**SUPPLIED INFORMATION:**
==================================================

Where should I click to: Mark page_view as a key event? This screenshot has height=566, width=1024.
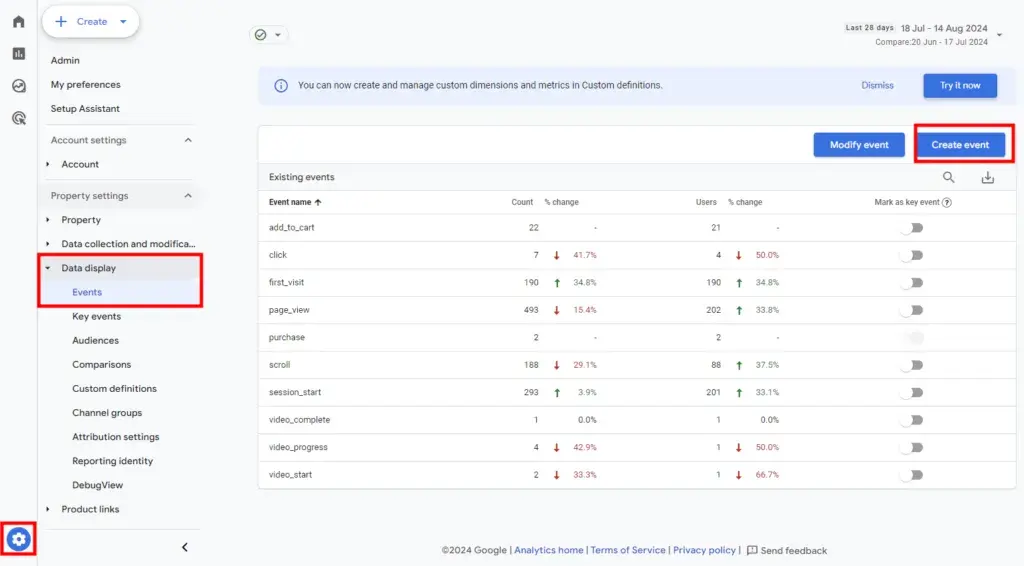point(910,310)
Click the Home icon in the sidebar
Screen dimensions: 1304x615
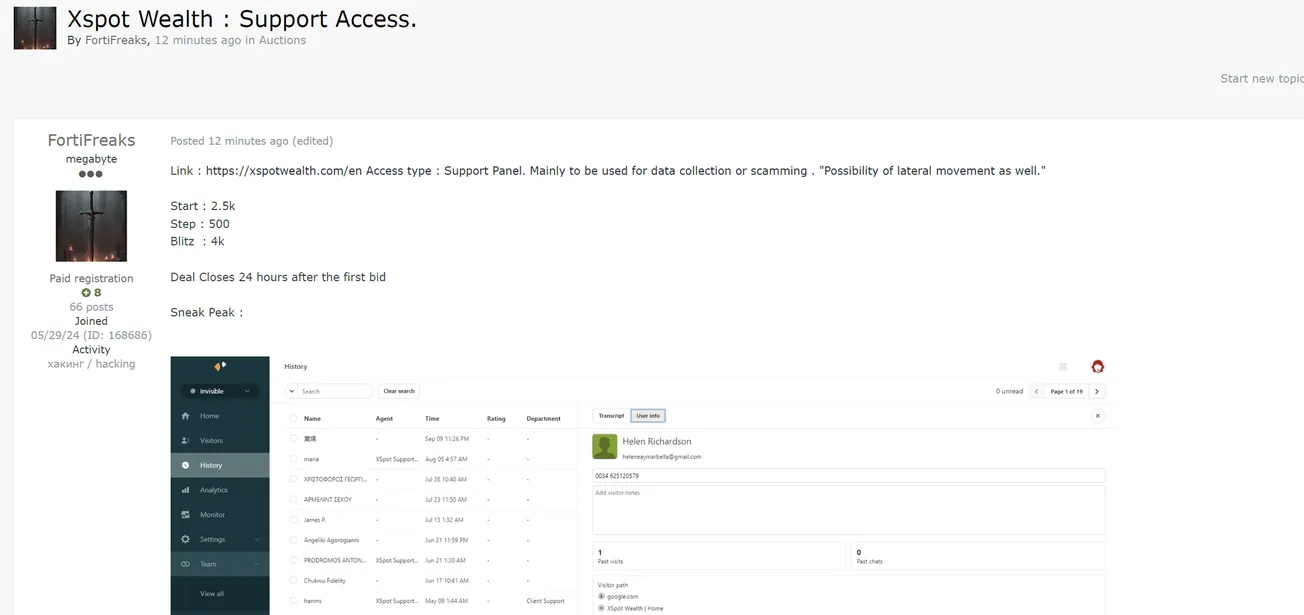point(186,416)
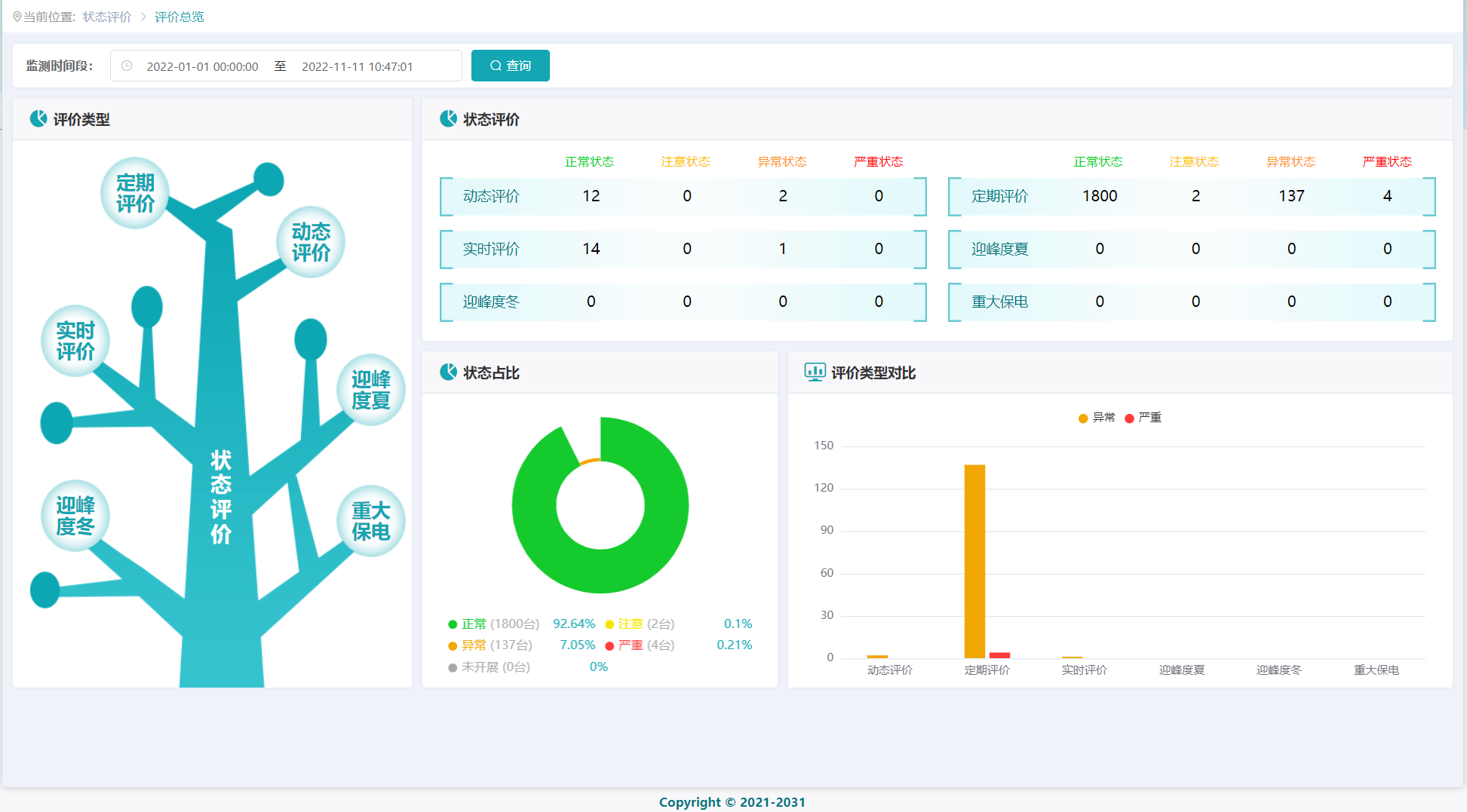Click the 定期评价 row in status table
Screen dimensions: 1467x812
(1191, 196)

==================================================

**EXERCISE GOAL:**
What you return must match the material above exactly, minus its pictures.

**ANSWER SECTION:**
Where should I click to: Mark page_view as a key event? This screenshot has height=566, width=1024.
point(910,310)
Click the Home icon in the sidebar
Screen dimensions: 1304x615
point(186,416)
Click the 定期评价 row in status table
Screen dimensions: 1467x812
(1191, 196)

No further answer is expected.